DIRECTION A - In the account of the cacao farm visit below, why does the writer say one has to be careful with one's camera around the school children?

This morning, we woke up to no rain. Hurray! Yes, it was cloudy, but cloudy is good for photographs, especially when you are going to visit an organic cacao farm.
“Stop,” we all cried to Antonio, our wonderful guide from last year, as we saw a group of small school children gathered along the road. Antonio asked if we could photograph them. They were adorable, and as soon as we showed them the photos, they crowded around, all wanting to see at once.
One has to be careful of one’s camera, because they all want to press buttons.
As we piled into The Jungle Bus, a young man came by carrying a load of wood on his very muddy bike.
We jounced along on the dirt roads, enjoying good conversation, telling jokes, and generally having a good time. After heading up a narrow track, we arrived at our host Eladio’s Agouti Cacao Farm.
Eladio is one of those amazing people knows so much about the symbiotic relationship of creatures and plants. He is considered a local legend for the way he does companion planting and organic farming.

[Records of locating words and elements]
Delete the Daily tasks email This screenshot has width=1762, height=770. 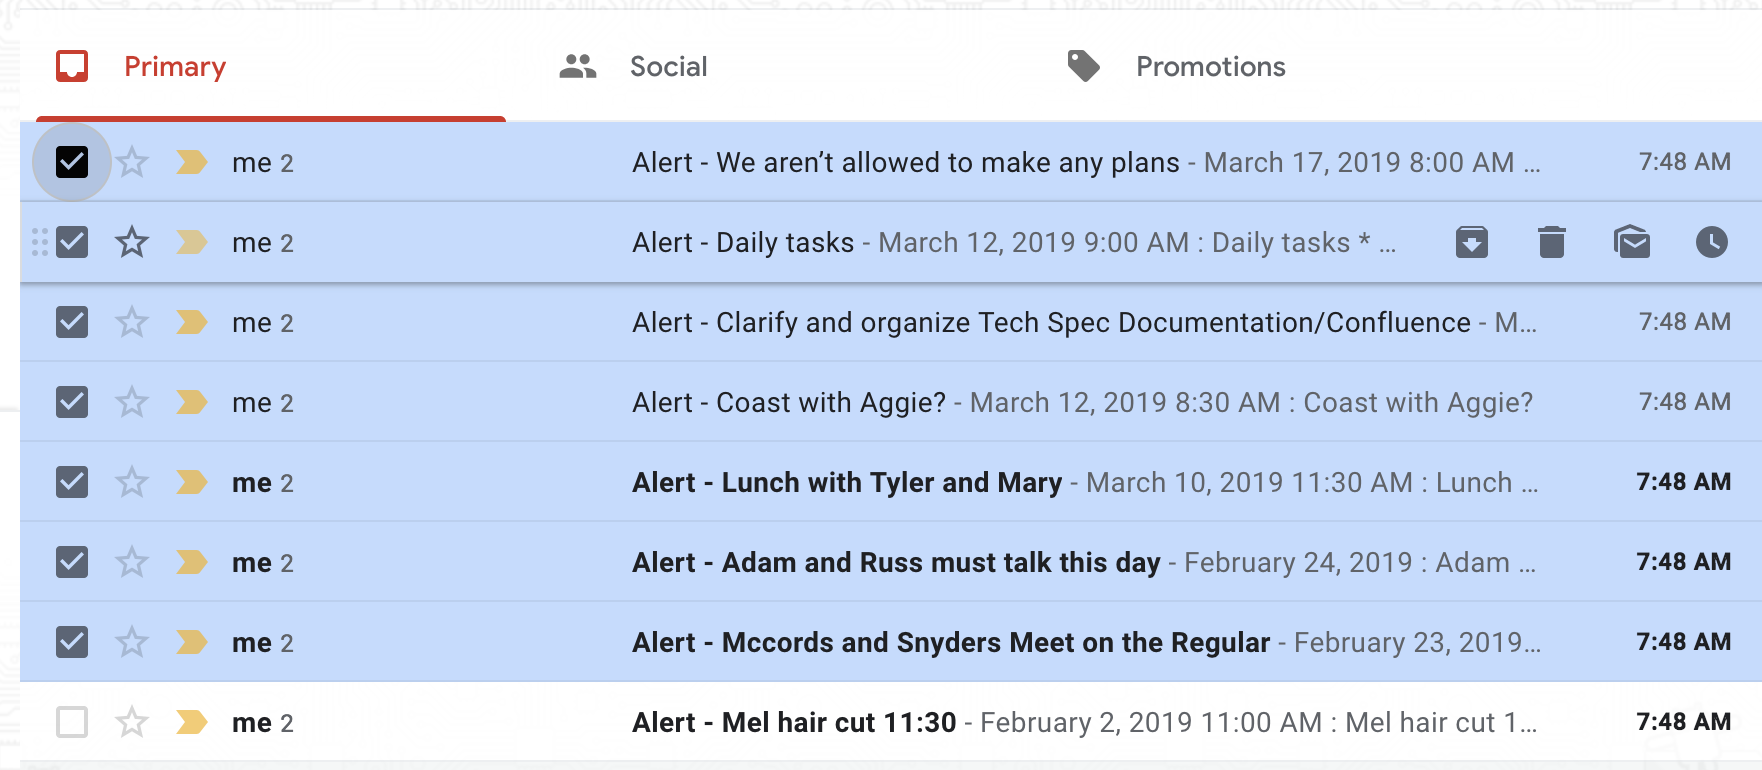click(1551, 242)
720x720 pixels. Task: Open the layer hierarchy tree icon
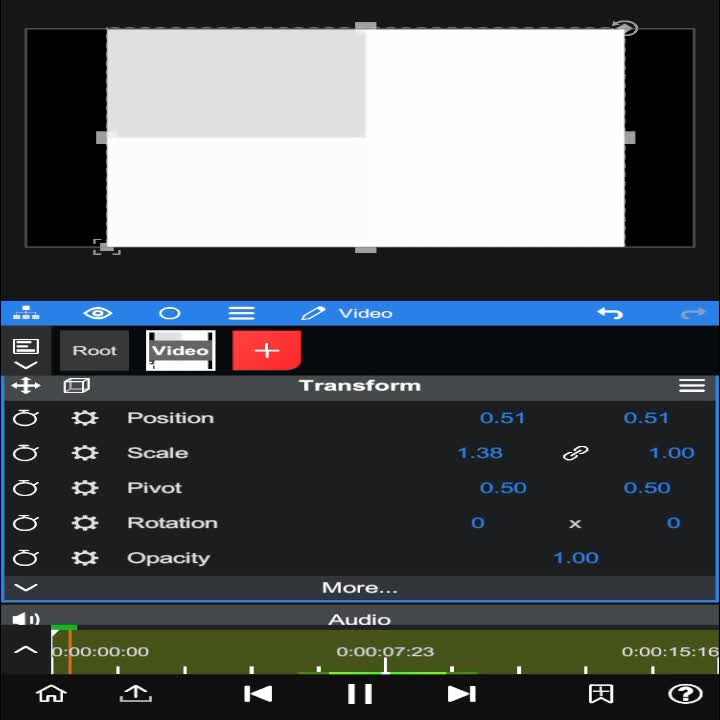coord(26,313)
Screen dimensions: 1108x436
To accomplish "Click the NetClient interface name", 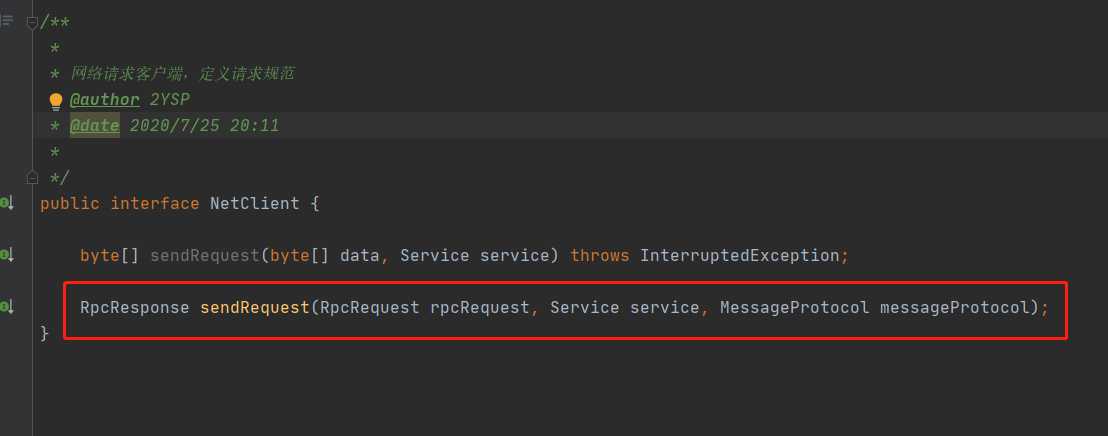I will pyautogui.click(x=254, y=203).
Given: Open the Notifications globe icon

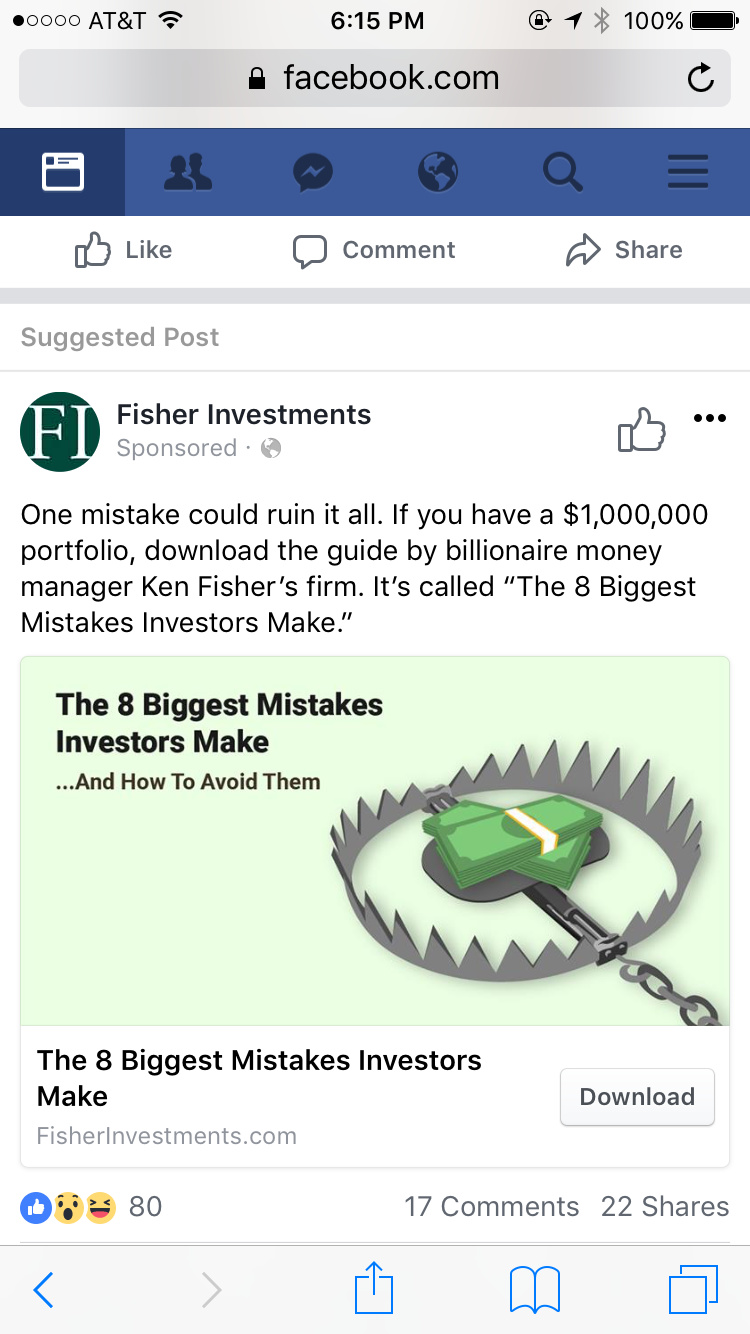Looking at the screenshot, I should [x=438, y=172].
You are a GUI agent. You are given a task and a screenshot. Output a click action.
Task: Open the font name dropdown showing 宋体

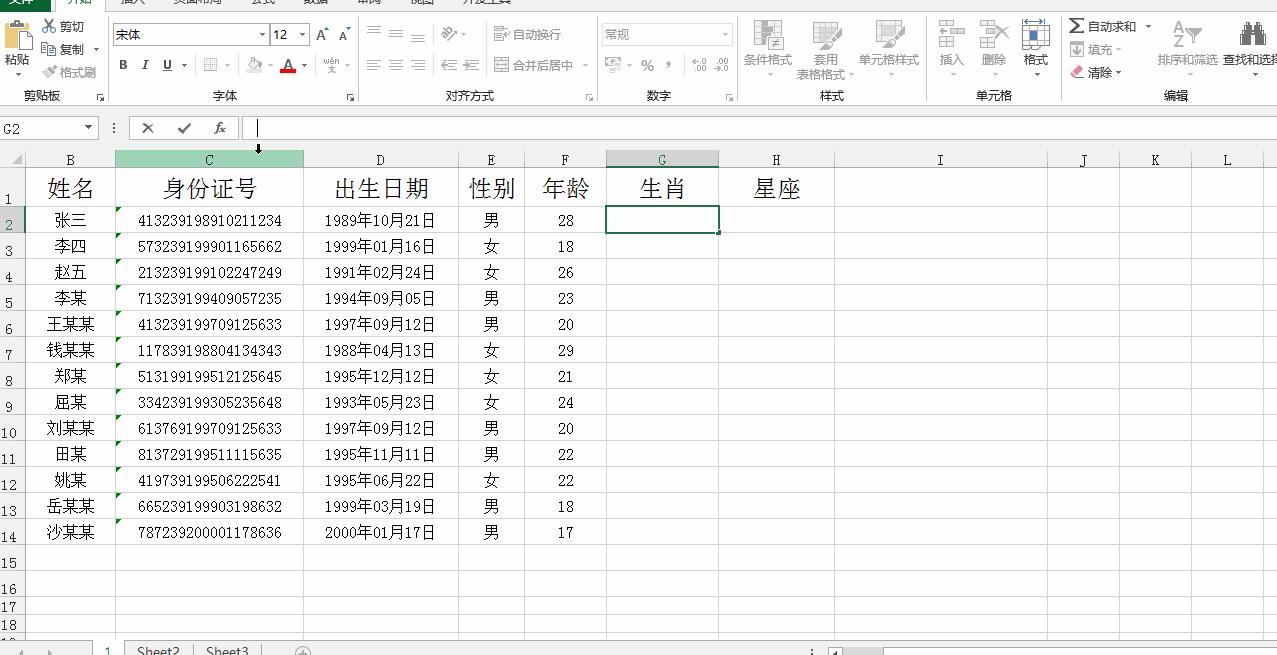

DIRECTION B - Set down the rows above exactly as they appear, beginning at the line that contains "Given: Open the Notifications globe icon" and continuing through the end of the records, with both ends included. Leave the pictures out of your answer.

EXPECTED ANSWER A - One has to be careful with one's camera because the children all want to press its buttons.

EXPECTED ANSWER B -
Given: Open the Notifications globe icon

Looking at the screenshot, I should [x=438, y=172].
You are a GUI agent. You are given a task and a screenshot. Output a click action.
Task: Open the font name dropdown showing 宋体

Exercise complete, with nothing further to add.